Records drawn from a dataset
= Beginning of Section =

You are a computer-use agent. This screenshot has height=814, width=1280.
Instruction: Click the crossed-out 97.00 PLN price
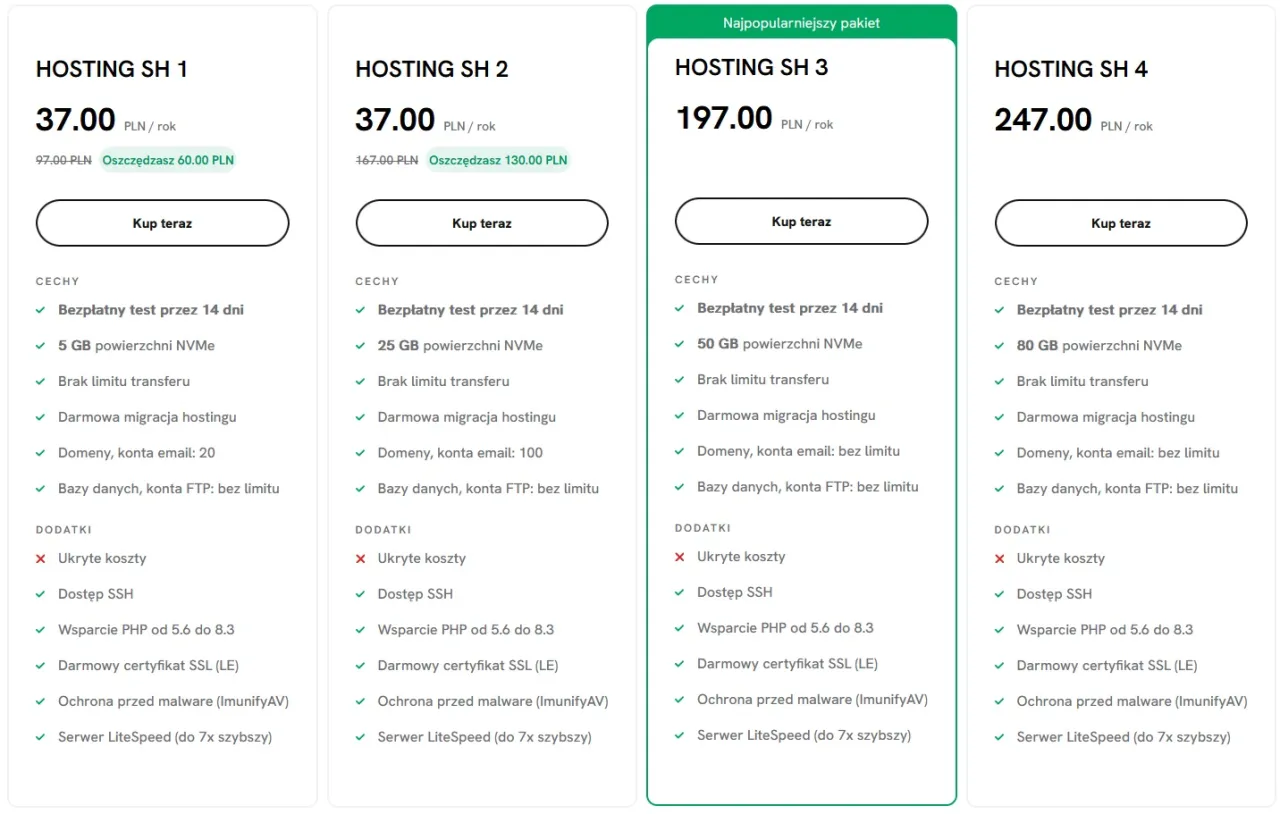tap(64, 159)
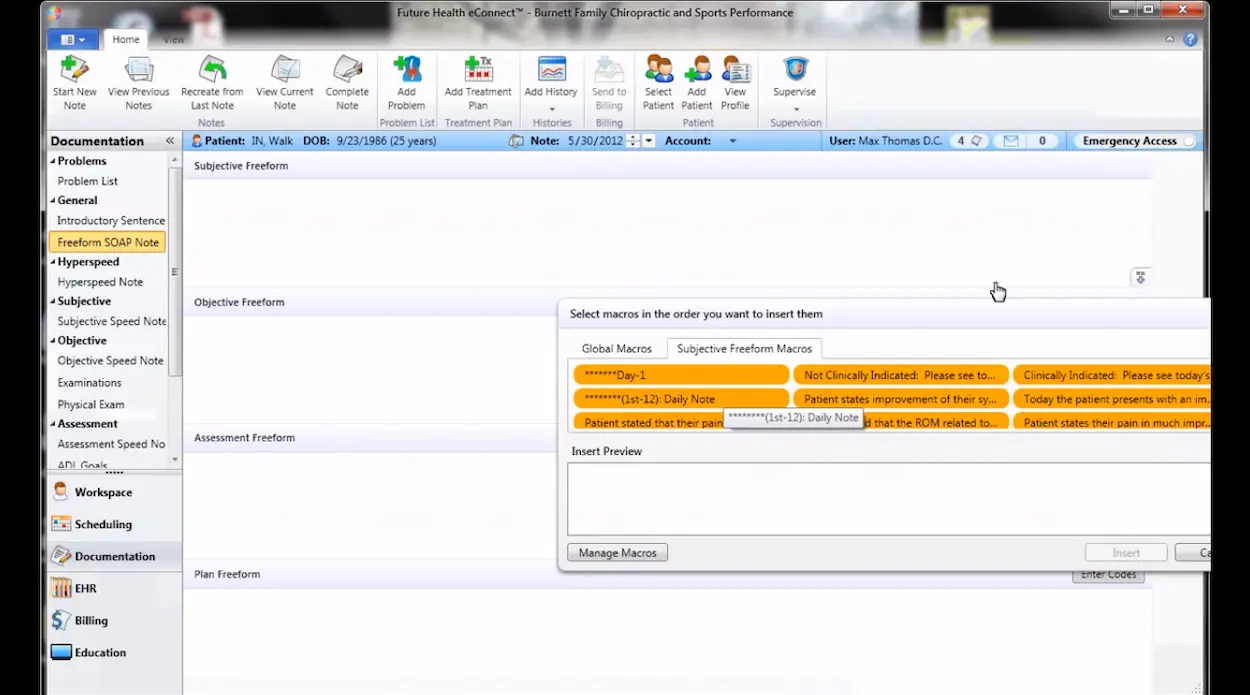Switch to the Global Macros tab
This screenshot has height=695, width=1250.
[x=617, y=348]
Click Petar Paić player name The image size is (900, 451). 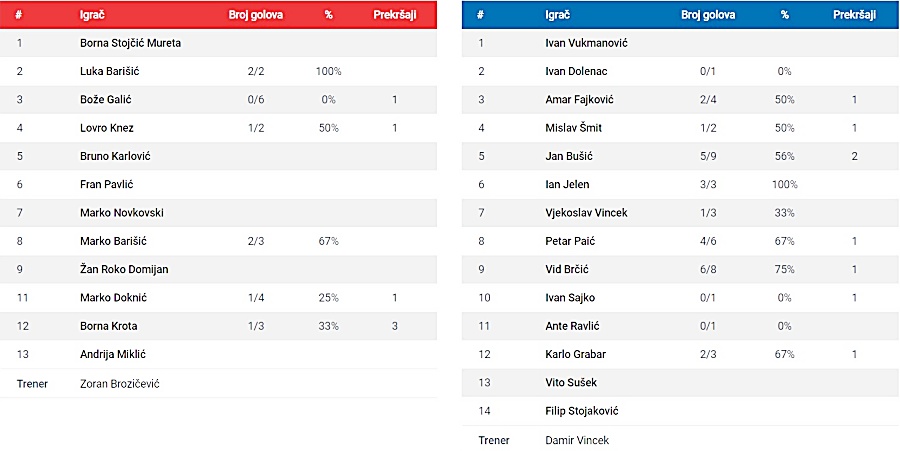pos(569,241)
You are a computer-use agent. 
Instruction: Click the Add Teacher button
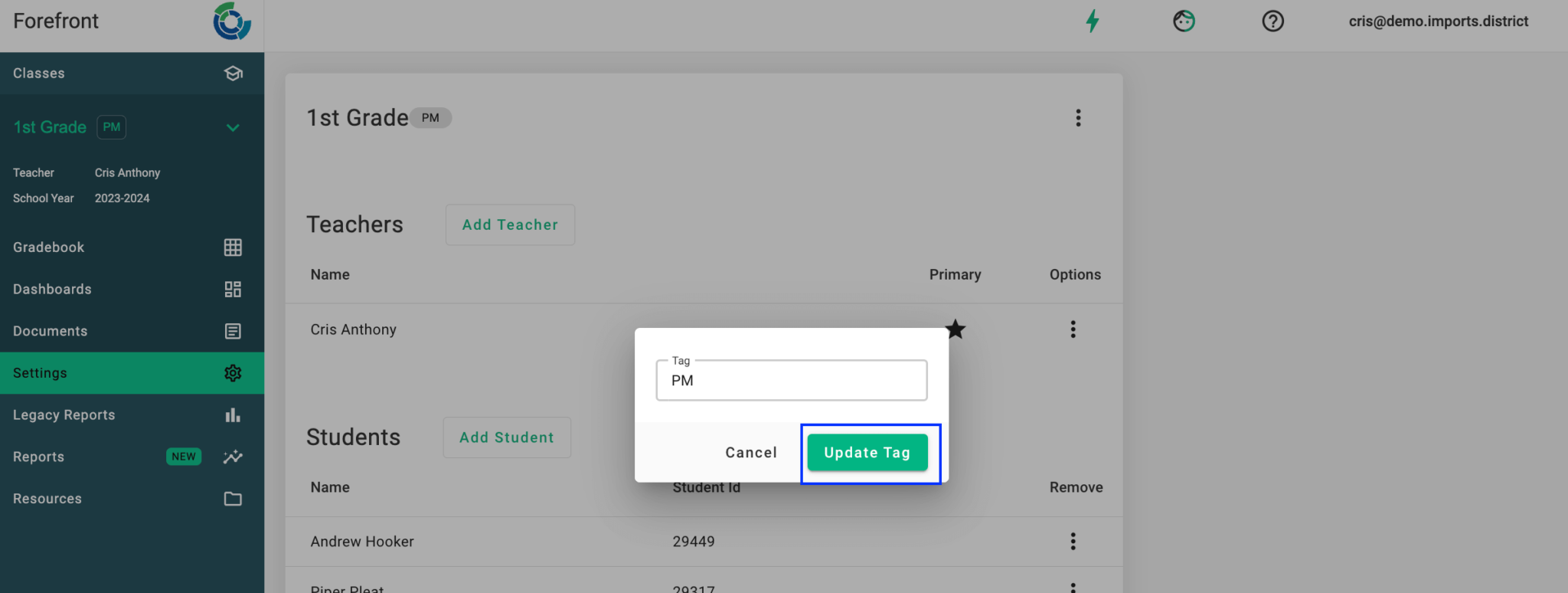pos(509,224)
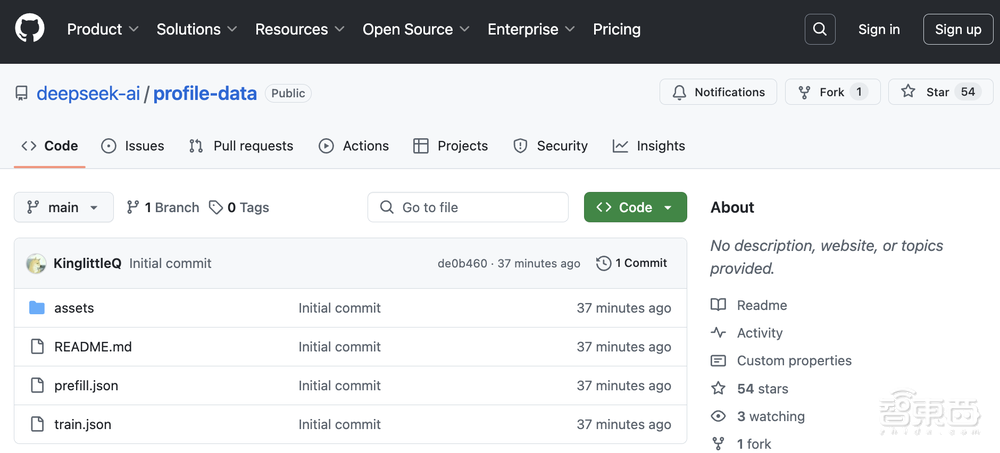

= End of Section =

* Aim of the exercise
Find and copy each line above that includes the string "agent".

* Result for this task
You are a computer-use agent. This screenshot has height=814, width=1280.
You are a computer-use agent. 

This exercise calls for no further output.